Adage: climate is what on an average we expect, weather is what we actually get (1902)
adsgarsonotoole at GMAIL.COM
Wed Jun 13 06:20:08 UTC 2012
A climate scientist asked me about a saying attributed to Mark Twain
and Robert Heinlein:
The climate is what you expect; the weather is what you get.
Heinlein did include a version of this aphorism in his 1973 novel
"Time Enough for Love".
I hypothesize that the expression was credited to Twain because of
another statement about climate that he wrote in an article published
in 1887 titled "English as She is Taught". This humorous essay
contained a large number of ostensible examples of errors made by
students. Here are three:
Cite: 1887 April, The Century Magazine, Volume 33, Number 6, "English
as She is Taught" by Mark Twain, Start Page 932, Quote Page 934, The
Century Company, New York. (Google Books full view) link
The imports of a country are the things that are paid for, the exports
are the things that are not.
Climate lasts all the time and weather only a few days.
The two most famous volcanoes of Europe are Sodom and Gomorrah.

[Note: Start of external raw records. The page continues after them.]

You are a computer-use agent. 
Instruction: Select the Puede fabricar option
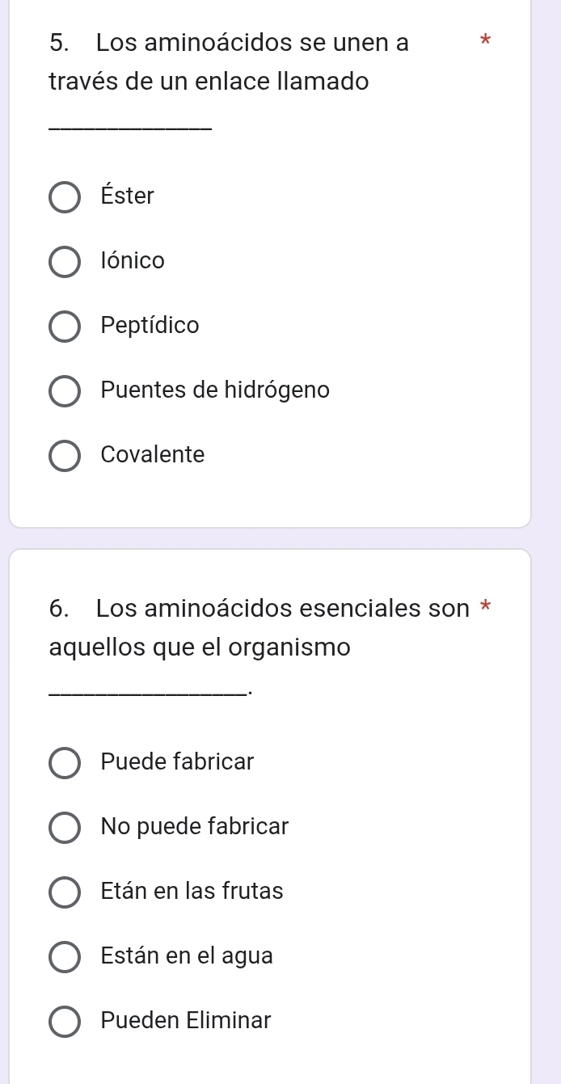[65, 762]
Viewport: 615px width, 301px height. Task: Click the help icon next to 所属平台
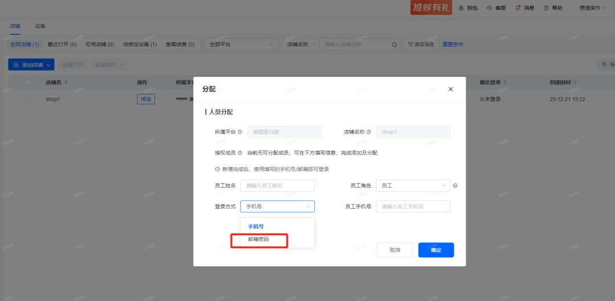pyautogui.click(x=240, y=132)
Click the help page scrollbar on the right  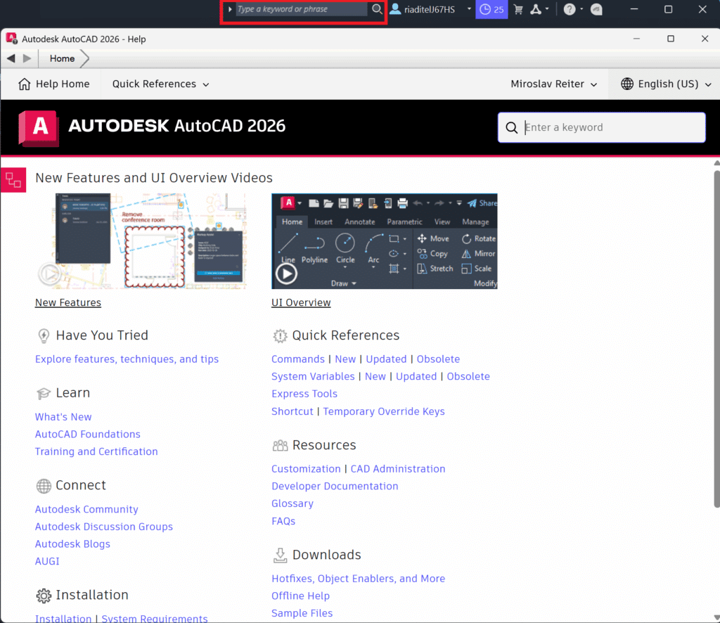(x=715, y=387)
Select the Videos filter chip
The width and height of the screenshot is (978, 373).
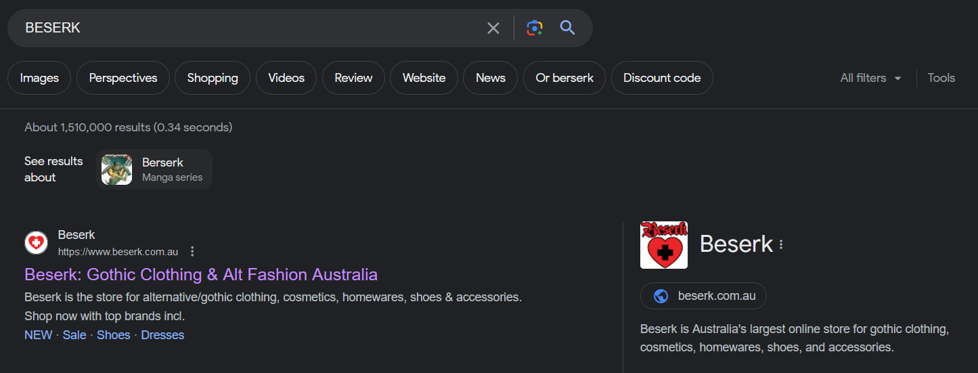pyautogui.click(x=286, y=78)
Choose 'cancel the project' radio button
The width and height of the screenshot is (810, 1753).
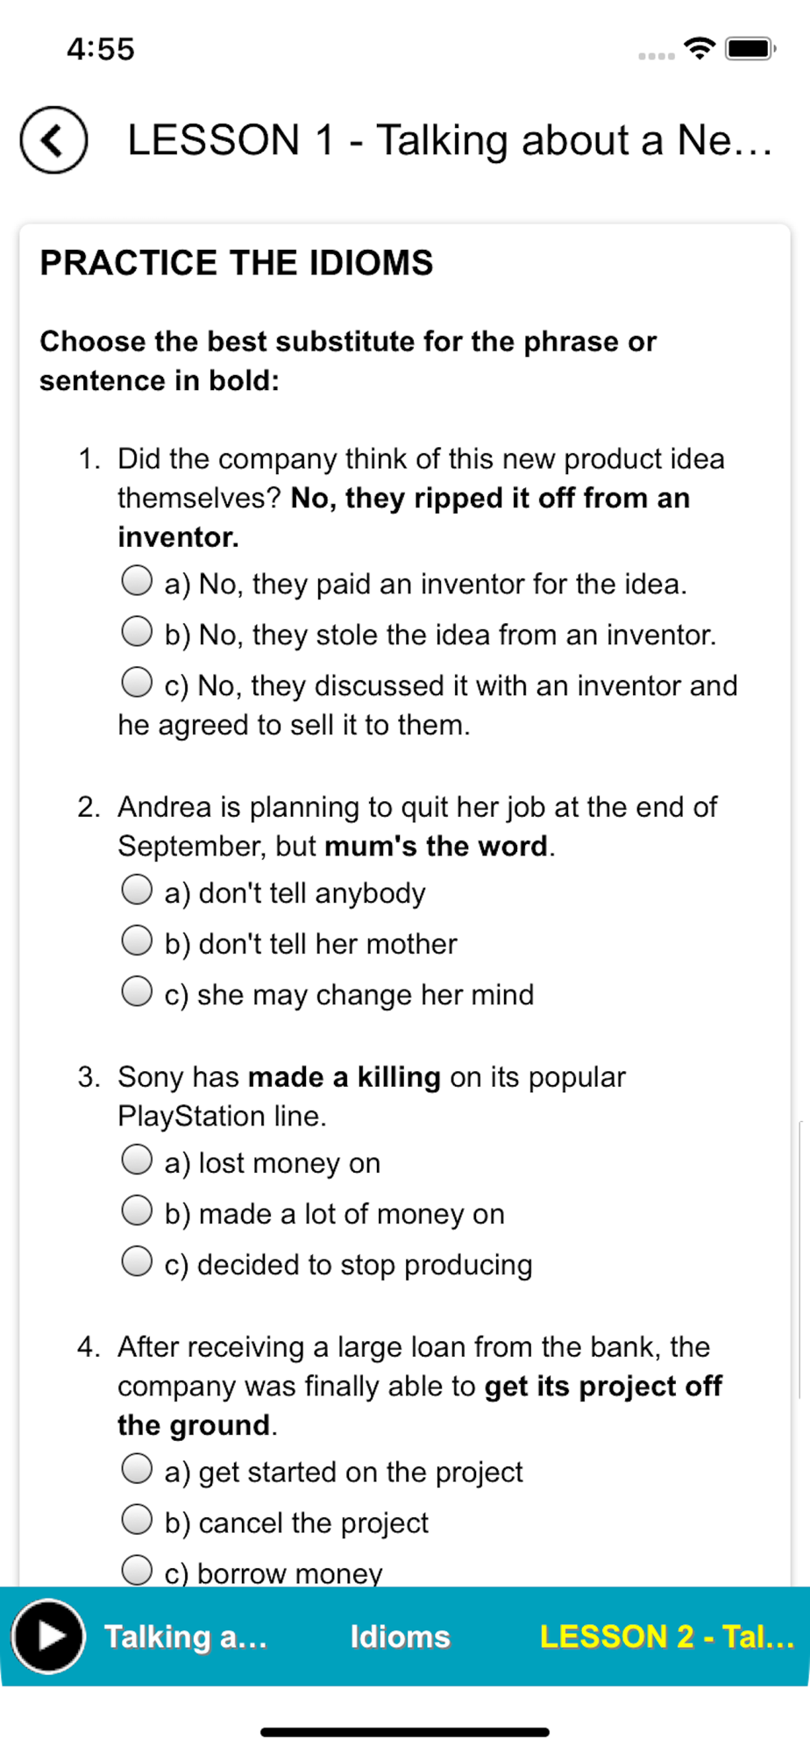(137, 1520)
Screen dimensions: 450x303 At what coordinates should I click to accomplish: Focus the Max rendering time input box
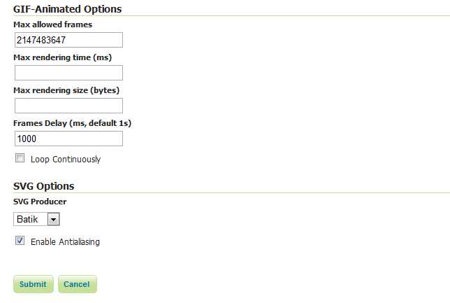point(68,73)
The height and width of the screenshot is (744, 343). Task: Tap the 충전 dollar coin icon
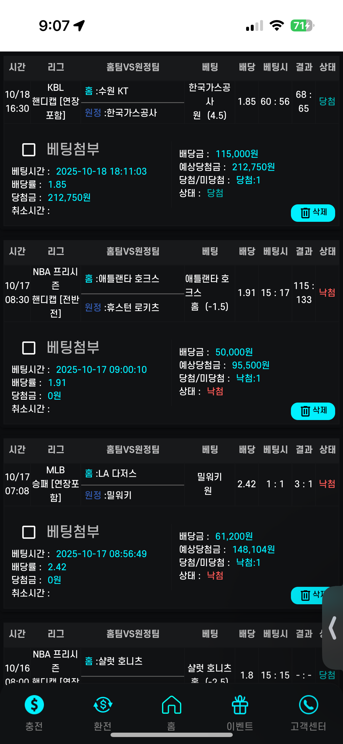[34, 705]
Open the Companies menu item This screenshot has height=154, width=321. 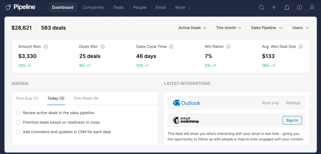93,7
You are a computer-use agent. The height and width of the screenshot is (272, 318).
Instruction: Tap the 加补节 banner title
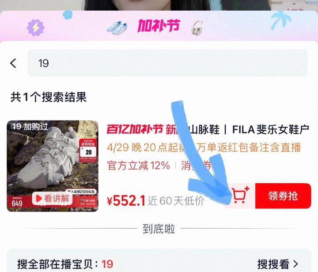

The second remark about climate and weather presented contrasting
durations. Since "climate lasts all the time" it is what one would
"expect". Yet, "weather" lasting "only a few days" might be what one
would "get". The semantic overlap is sufficient that confusion is
possible between Twain's remark and the saying under investigation.
The comment in Twain's essay was strictly speaking attributed to an
anonymous student. However, the words should be credited to Twain
because the "mistakes" were actually concocted by Twain. Indeed, in
the section of the paper where Twain explained how the examples were
collected he signaled their fictional nature by referencing a famous
work of unintentional humor titled "English as She is Spoke".
The earliest evidence I have located of an expression closely matching
the questioner's quotation was dated 1902. It appeared in the review
of a textbook called "Outlines of Physiography".
Cite: 1902 February, The Geographical Teacher, Volume 1, Number 2,
Recent School Text Books and Readers by E. R. Wethey, [Book review of:
Outlines of Physiography by Dr. A. J. Herbertson of Oxford. (Arnold
1901)], Quote Page 95, (Google Books full view)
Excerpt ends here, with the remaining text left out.